Accessing Configuration in Agent

# In your agent class
@classmethod
def some_method(cls):
    # Access LLM configuration
    model = cls.dynamic_config.model  # "gpt-4-turbo"
    temperature = cls.dynamic_config.parameters.get('temperature', 0)

    # Access agent-specific configuration
    agent_config = cls.dynamic_config.parameters.get('agent_config', {})
    max_iterations = agent_config.get('max_iterations', 5)

    # Get tool configuration
    tool_config = cls.get_tool_config('my_tool')
    # Returns: {"api_key": "...", "max_results": 10, "timeout": 30}

Accessing Configuration in Tool

# Configuration is injected automatically via config attribute
@classmethod
def execute(cls, **kwargs):
    api_key = cls.config.api_key  # From tool's config model
    max_results = cls.config.max_results

    # Use configuration...

LangChain 1.0 Agent Configuration

Dingo supports two execution paths for agents:

  1. Legacy Path (default): Manual loop with plan_execution() and aggregate_results()
  2. LangChain Path: Uses LangChain 1.0's create_agent (enable with use_agent_executor = True)
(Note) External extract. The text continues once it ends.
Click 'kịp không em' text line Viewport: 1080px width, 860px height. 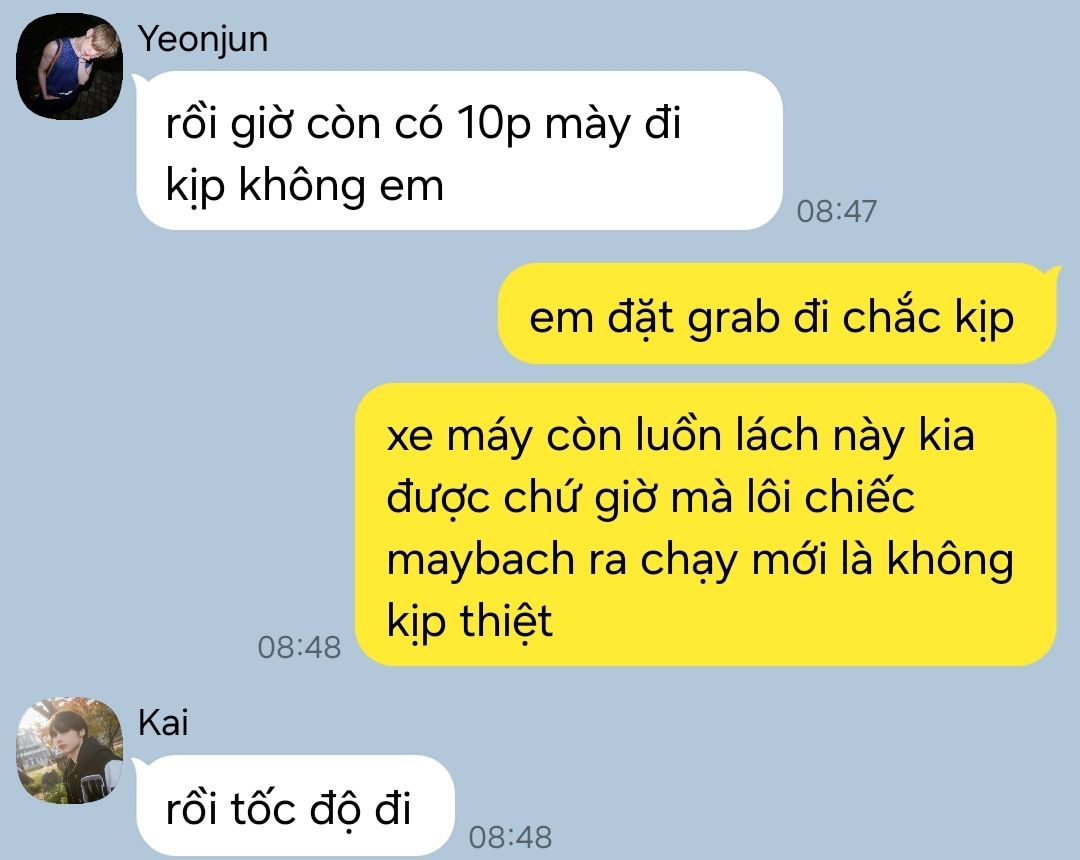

Iteration Limits in LangChain 1.0

In LangChain 1.0, the max_iterations parameter is automatically converted to recursion_limit at runtime:

class MyAgent(BaseAgent):
    use_agent_executor = True  # Enable LangChain path
    max_iterations = 10  # Converted to recursion_limit=10

    _metric_info = {"metric_name": "MyAgent", "description": "..."}

Configuration in JSON:

{
  "name": "MyAgent",
  "config": {
    "parameters": {
      "agent_config": {
        "max_iterations": 10
      }
    }
  }
}

How it works:

  • max_iterations in config → passed as recursion_limit to LangChain
  • Default: 25 iterations (LangChain default)
  • Range: 1-100 (adjust based on task complexity)

Note: LangChain 1.0 uses "recursion_limit" internally, but Dingo maintains the max_iterations terminology for consistency across both execution paths.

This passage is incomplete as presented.